Le 29 décembre 2017, Naomi Musenga, une jeune femme de 22 ans, succombait à une défaillance multiviscérale après avoir été victime d’une prise en charge défaillante par le SAMU de Strasbourg. Ce drame, révélateur des dysfonctionnements au sein des urgences médicales françaises, avait provoqué une onde de choc nationale. À l’occasion de ce septième anniversaire, nous revenons sur les faits et les suites judiciaires et institutionnelles de cette affaire.
Un appel tragique, une intervention retardée
Le matin du 29 décembre 2017, Naomi Musenga appelle le SAMU depuis son domicile à Strasbourg. Elle se plaint de douleurs insoutenables, mais sa voix affaiblie et sa difficulté à expliquer ses symptômes ne suscitent pas l’urgence attendue. L’opératrice minimise la situation, lui répond avec désinvolture et la redirige vers SOS Médecins au lieu de déclencher une intervention immédiate. Naomi est finalement transportée à l’hôpital plusieurs heures plus tard, mais il est trop tard. Elle succombe à une défaillance multiviscérale provoquée par une péritonite. Des experts médicaux ont estimé qu’une intervention rapide aurait pu sauver la jeune femme.

__TRAVAIL DEMANDÉ__. Recopiez sans rien changer le passage de l'extrait sur l'affaire Naomi Musenga qui va de « Un appel tragique, une » jusqu'à « la jeune femme. ».

__DONNÉES DISPONIBLES__.
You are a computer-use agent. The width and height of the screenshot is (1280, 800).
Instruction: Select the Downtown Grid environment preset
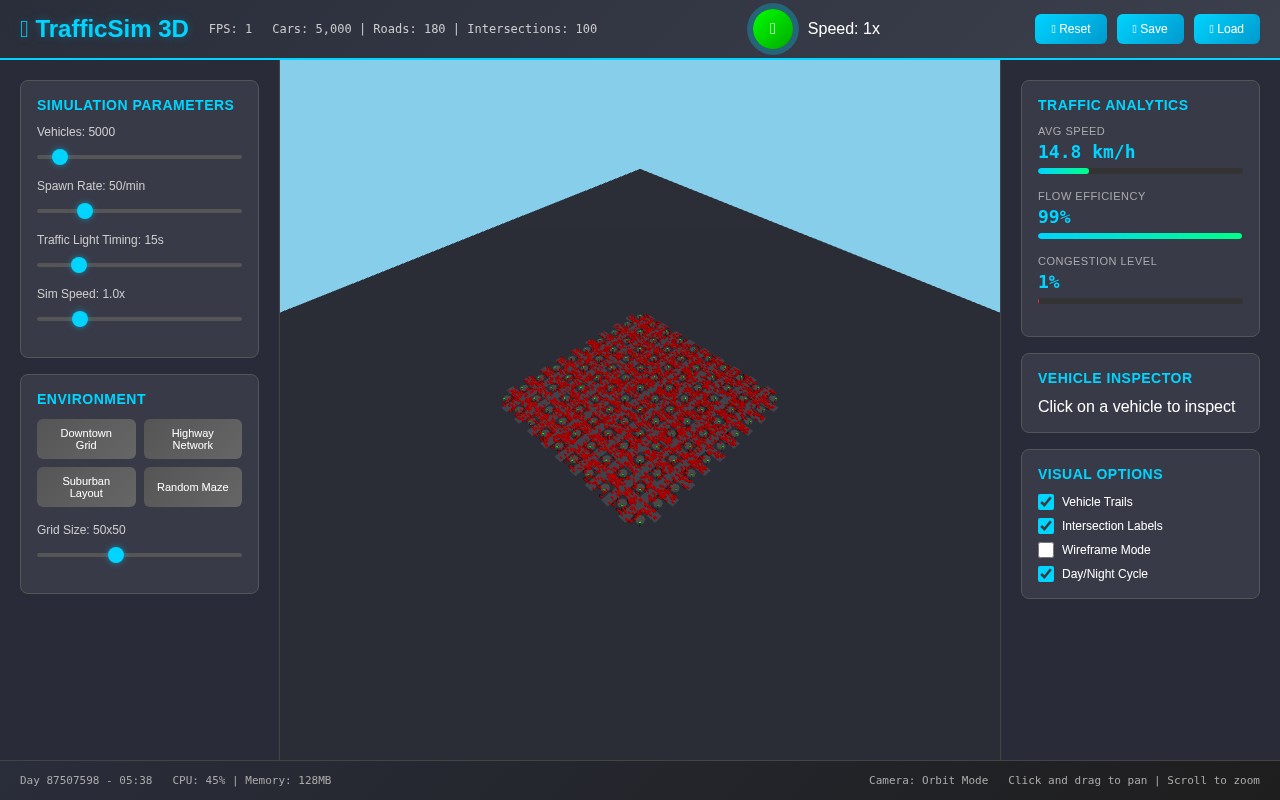pos(86,439)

__RÉPONSE À LA TÂCHE__.
Un appel tragique, une intervention retardée
Le matin du 29 décembre 2017, Naomi Musenga appelle le SAMU depuis son domicile à Strasbourg. Elle se plaint de douleurs insoutenables, mais sa voix affaiblie et sa difficulté à expliquer ses symptômes ne suscitent pas l’urgence attendue. L’opératrice minimise la situation, lui répond avec désinvolture et la redirige vers SOS Médecins au lieu de déclencher une intervention immédiate. Naomi est finalement transportée à l’hôpital plusieurs heures plus tard, mais il est trop tard. Elle succombe à une défaillance multiviscérale provoquée par une péritonite. Des experts médicaux ont estimé qu’une intervention rapide aurait pu sauver la jeune femme.